At first their giggling daze and dishevel mark the new arrivals as the survivors of a flower-painted microbus accident. There is blood spattered among them to support this impression, but not all of their clothes follow the theme you'd expect for the passengers of such a groovy conveyance. True, most are dressed for a hip night out, but the circles of cool in which they move are obviously varied. Some wear the electric-traced black of the dated Psycho-Goth fad, while others wear the scanty leather and plastic fare of clubs with more explicit themes, a few even wear the sleek business casual of more mature pick-up joints. One wears only rumpled pajama bottoms, his bare and bleeding feet leaving red-brown footprints behind him.

Most still wear the remains of broken or cut plastic restraints on wrists and ankles, the kind used to secure patients in the high security ward of the hospital. Most are still wearing the hospital patient ID wristbands. But the most obvious similarities between the new arrivals are the dark mottled skin, the black vacant eyes, the humorless grins that seem to stretch from ear to ear- the teeth reconfigured for the work of the carnivore.

Looking down on the new arrivals, Anne's mind returns to the Harm she'd killed in the ER... she saw his face as he leaned casually in to take a bite from Dr. Wyler's ear.

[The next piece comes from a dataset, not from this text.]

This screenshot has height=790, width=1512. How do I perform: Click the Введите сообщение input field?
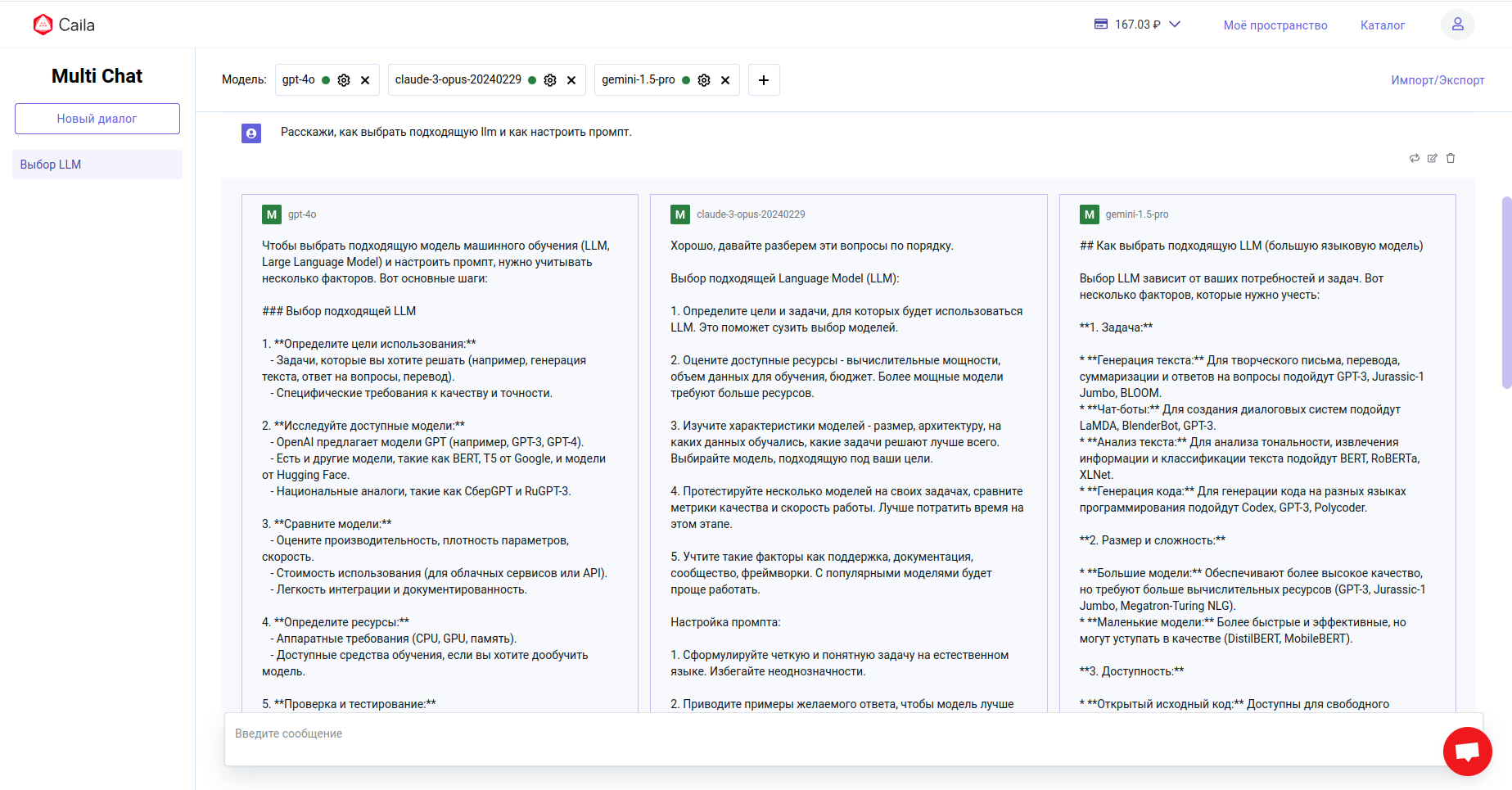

There is a breathless moment- the inhale before the scream- when all eyes lock on the doorway and its surreal visitors.

"I assume we're not waiting for these guys." Anne says with a smirk.

The doctors and technicians take a collective step back from the door. On the gurney, Mendez slumbers through the terror congealing around him, wrapped in protective plastic film and insulating layers of sleep. To Anne's eye, he looks uncomfortably like a burrito on the counter of any Latin-themed restaurant. And the customers have arrived.

But they aren't looking for burrito... the entire demonic group is staring up at the mirrored glass behind which Anne and Hawthorne stand.